NTT東日本は6月29日、畜産・酪農分野における新会社「ビオストック」設立について、オンラインによる記者会見を開催した。ビオストックの資本金は1億円で、NTT東日本とバイオガスプラント事業を展開するバイオマスリサーチが共同出資(過半がNTT東日本)を行い2020年7月1日に設立する。本社所在地は北海道帯広市で従業員数は10名程度とのこと。

国内の畜産・酪農業に携わる農家数は直近30年で1/3に減少する一方で、1農家あたりの飼育頭数は約3倍に拡大しており、平均休日は1.2回/月、平均労働時間は280時間/月(全農業平均の約2倍)と労働環境が過酷化している(※1)。

そのため、「収入拡大のために飼育頭数を更に増やしたいが、人手は増えないので、飼養管理以外の仕事は省力化したい」「近隣住民から悪臭に関する苦情があるため対策したい」「バイオガスプラントを導入すると糞尿処理の稼働や悪臭がなくなると聞いているが、導入コストが高く、自己資金・借入では対応が難しい」といった畜産・酪農家の声が多く上がっているという。

このような背景を踏まえ、NTT東日本とバイオマスリサーチは、畜産・酪農業のこれらの課題を解決するため、昨年12月から実施している業務提携を深化させ、合弁により新会社を設立したとのこと。

(※1)中央酪農会議「平成29年度酪農全国基礎調査(北海道エリア)」

バイオマスリサーチ 代表取締役社長 菊池貞雄氏は「バイオガスプラントは、家畜の糞尿処理、エネルギー生成、有機肥料の生産、農家のコスト削減、地域産業の創出などといった一石五鳥の取り組みだと考える。この技術とNTT東日本のICT技術をかけ合わせて何ができるのかを昨年の12月から考えてきた。原子力発電が原発といわれるように、糞から生成する糞発(ふんぱつ)として全国にサービス展開していきたい」と述べた。

新会社ビオストックの主に2つ事業を展開する。1つ目は、ICTを活用した次世代畜産・酪農施設(バイオガスプラントなど)の提供・運営だ。

バイオマスリサーチが設計した小規模バイオガスプラントに、NTTグループのICT技術を活用した遠隔監視やオンサイト対応を組み合わせ、これまで導入のハードルが高かったバイオガスプラントを「初期コスト不要、月額利用型モデル(ビジネスモデル特許出願中)」で提供する。
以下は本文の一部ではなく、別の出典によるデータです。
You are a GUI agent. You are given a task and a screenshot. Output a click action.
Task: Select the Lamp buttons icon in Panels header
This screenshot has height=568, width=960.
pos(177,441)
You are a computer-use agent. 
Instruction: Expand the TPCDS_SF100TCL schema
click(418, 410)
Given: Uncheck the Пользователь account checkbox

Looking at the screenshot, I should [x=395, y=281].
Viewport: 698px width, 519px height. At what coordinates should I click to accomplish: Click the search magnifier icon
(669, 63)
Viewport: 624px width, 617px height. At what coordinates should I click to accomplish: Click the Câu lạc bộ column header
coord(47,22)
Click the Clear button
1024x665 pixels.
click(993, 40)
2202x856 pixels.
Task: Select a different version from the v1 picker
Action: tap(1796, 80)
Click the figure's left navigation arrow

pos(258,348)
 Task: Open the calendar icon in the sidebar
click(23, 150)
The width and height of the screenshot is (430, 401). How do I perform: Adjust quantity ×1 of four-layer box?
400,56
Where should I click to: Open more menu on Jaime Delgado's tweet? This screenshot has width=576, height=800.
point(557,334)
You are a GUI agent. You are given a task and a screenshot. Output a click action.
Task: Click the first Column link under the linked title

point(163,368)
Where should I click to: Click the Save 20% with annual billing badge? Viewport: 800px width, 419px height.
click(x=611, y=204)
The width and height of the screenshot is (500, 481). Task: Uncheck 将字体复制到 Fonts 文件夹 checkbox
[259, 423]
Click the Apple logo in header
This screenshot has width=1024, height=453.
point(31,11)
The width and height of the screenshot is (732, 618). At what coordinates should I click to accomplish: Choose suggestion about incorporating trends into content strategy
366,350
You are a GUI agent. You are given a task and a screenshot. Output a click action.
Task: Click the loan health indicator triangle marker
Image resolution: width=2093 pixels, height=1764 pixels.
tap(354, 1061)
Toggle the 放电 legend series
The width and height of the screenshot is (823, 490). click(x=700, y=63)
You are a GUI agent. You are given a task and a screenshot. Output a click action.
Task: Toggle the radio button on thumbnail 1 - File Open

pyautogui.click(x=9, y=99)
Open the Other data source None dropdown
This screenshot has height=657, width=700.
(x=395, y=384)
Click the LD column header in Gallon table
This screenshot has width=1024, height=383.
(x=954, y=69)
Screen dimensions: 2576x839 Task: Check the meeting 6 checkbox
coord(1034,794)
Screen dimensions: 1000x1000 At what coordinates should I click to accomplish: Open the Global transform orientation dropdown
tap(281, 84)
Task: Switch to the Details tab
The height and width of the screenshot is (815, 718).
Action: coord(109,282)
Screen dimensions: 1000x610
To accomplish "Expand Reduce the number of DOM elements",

詳細な月額料金は検討中とのことだが、従来の人手や業務委託で糞尿処理していた場合と比較すると、約2割〜5割程度のコスト削減につながるという。

ビオストック代表取締役社長就任予定の熊谷智孝氏は「農家のコストを削減するだけでなく、バイオガスプラントの運営を通じて副産物として得られる消化液を有機肥料として活用するほか、NTTアノードエナジーとの連携により、バイオガスプラントから創出されるメタンガスや余剰熱を再生可能エネルギーとして活用することで、自治体・JA・畜産農家・地域企業とともに地域循環型エコシステムの構築を目指す」と話した。

もう1つの主な事業は、データ駆動型畜産・酪農関連ソリューションの提供である。糞尿処理以外の営農業務についても、遠隔で人手を介さない姿を実現すべく、IoT/AIを活用した環境制御や、環境・飼育データの分析による飼養管理システムなどを、さまざまなパートナーとの連携を通じて提供するという。

ビオストックは今後、バイオマスリサーチがすでにバイオガスプラントの調査・導入支援を実施している自治体、JA、畜産・酪農家を中心に、ICTを活用した次世代畜産・酪農施設の提供・運営や、データ駆動型畜産・酪農関連ソリューションの提供を行う方針だ。

また、バイオガスプラントから発生する余剰熱をNTTアグリテクノロジーが提供する大規模施設園芸で活用するといった研究を進めるなど、NTTグループのアセットとバイオマスリサーチのノウハウをベースに、パートナーとの連携を通じて、畜産・酪農分野のDX(デジタルトランスフォーメーション)を目指すとのこと。